Tobacco smoke exposure has been linked to an increased risk of sudden infant death syndrome (SIDS) [11]. The mechanisms underlying this link between prenatal tobacco smoke exposure and SIDS have not been clearly elucidated. Rodent studies have indicated that nicotine exposure during prenatal life may alter central and peripheral respiratory chemoreception [12, 13]. Our results showing a delayed respiratory response to added dead space (and therefore increased levels of CO2) suggest that infants of mothers with second-hand exposure to tobacco smoke, as well as infants of maternal smokers, may be maladapted to respond to suboptimal respiratory environments.

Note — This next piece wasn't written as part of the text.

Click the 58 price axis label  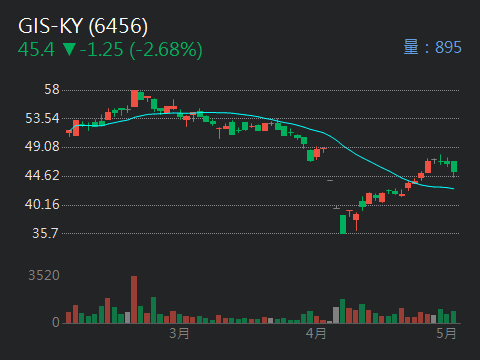pyautogui.click(x=52, y=89)
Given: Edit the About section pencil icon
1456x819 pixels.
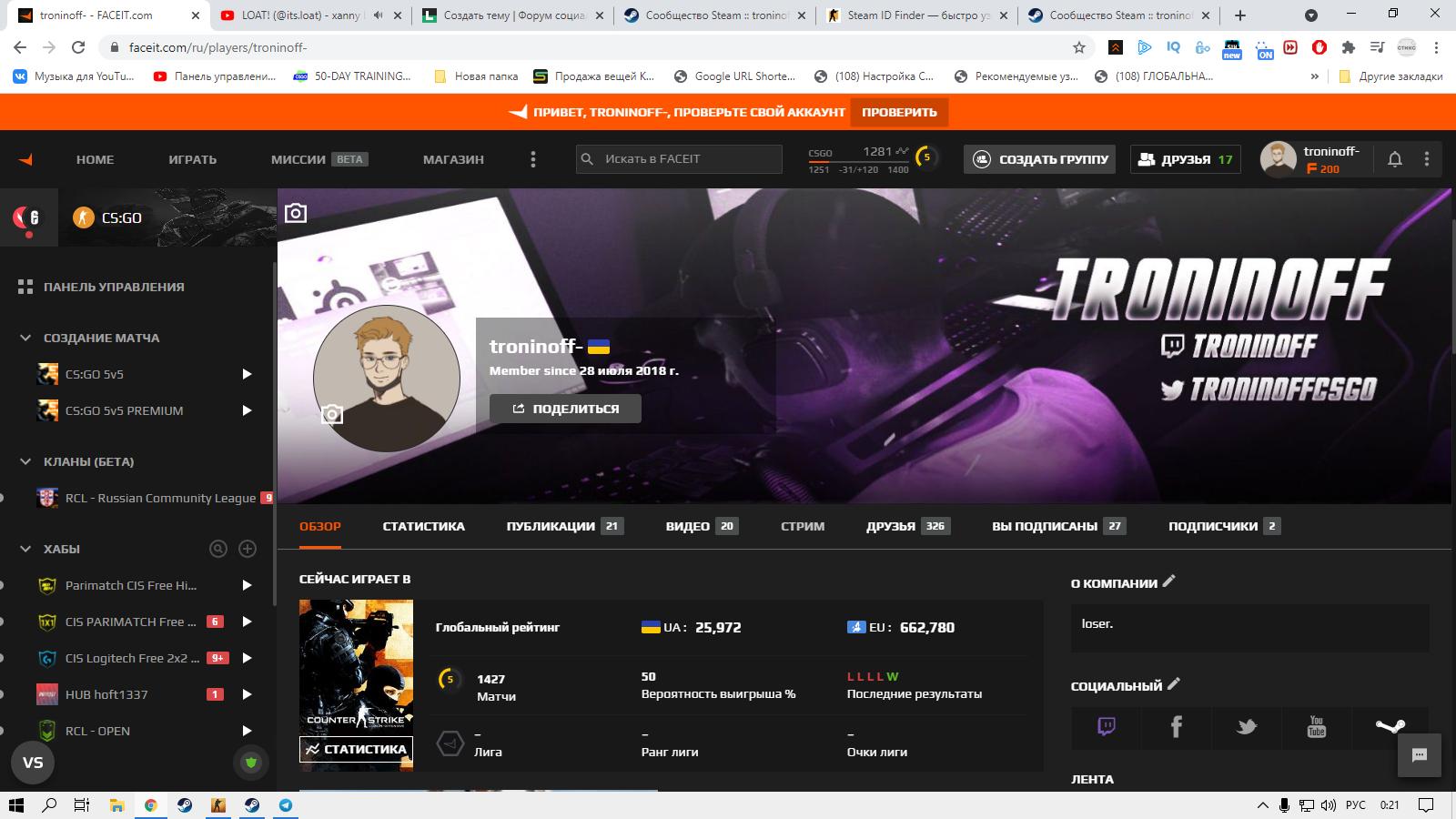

It has been demonstrated that children with maternal exposure to passive smoking during pregnancy and no other smoking exposure are more likely to develop wheeze up to the age of 2 years compared with unexposed children [14]. They are also more likely to suffer from otitis media and upper respiratory tract infections [15]. Maternal second-hand smoke exposure has consistently been shown to have a negative association with foetal growth, with lower weight, head circumference, and length all being reported [16, 17]. Placental studies have shown that mothers with passive smoking exposure had higher rates of placental hypoplasia and foetal vascular malperfusion [18]. A meta-analysis performed to assess the risks associated with passive smoking found that compared with smoking, exposure to passive smoking during pregnancy carries a higher risk of infant neural tube defects [19]. Thus, the adverse effect on infant ventilatory control of passive maternal smoking exposure we report is biologically plausible. There was no significant difference in the TCs of the infants in smoking and passive smoking groups. This may suggest that both types of exposure were similarly injurious, but the numbers in the two groups may have been too low to detect small differences between them.

This study has strengths and some limitations. We used a technique which has previously been used to assess infants of mothers who smoked during pregnancy [7]. Our time constant results for the infants of maternal smokers were very similar to the previous results [7]. We did not measure cotinine levels and relied on maternal report. This was, however, not only at the time of measurement but also recorded by the midwives during pregnancy. Previous work has shown that hypercarbia is the predominant factor that stimulates the infant’s ventilatory response during tube breathing [8]. Resistance is another influencing factor [8]. The faster the respiratory rates, the greater the effective additional dead space per unit time. Hence, the dead space tube was standardised for weight and there were no significant differences in respiratory rates between the groups. Additionally, sleep state has been suggested to influence the results [20]. Hence, all the infants were studied while awake, but quiet. A further limitation is that our sample size was too small to conduct multiple corrections in multivariate analyses, and thus, the observed results may be due to unnoticed factors such as social/health environment and illnesses connected to smoking close to the pregnant mother. There were, however, no significant differences in the infant demographics. We did not measure oxygen saturation or transcutaneous carbon dioxide levels, but hypercarbia is known to be the most important stimulus during tube breathing [8, 9]. We used the Mann–Whitney U test which is not universally accepted as post hoc test. There are several possible post hoc tests, but none is considered as gold standard.

In conclusion, we have demonstrated that infants whose mothers had second-hand smoke exposure during pregnancy had a similar damped ventilatory response to added dead space as infants whose mothers smoked antenatally.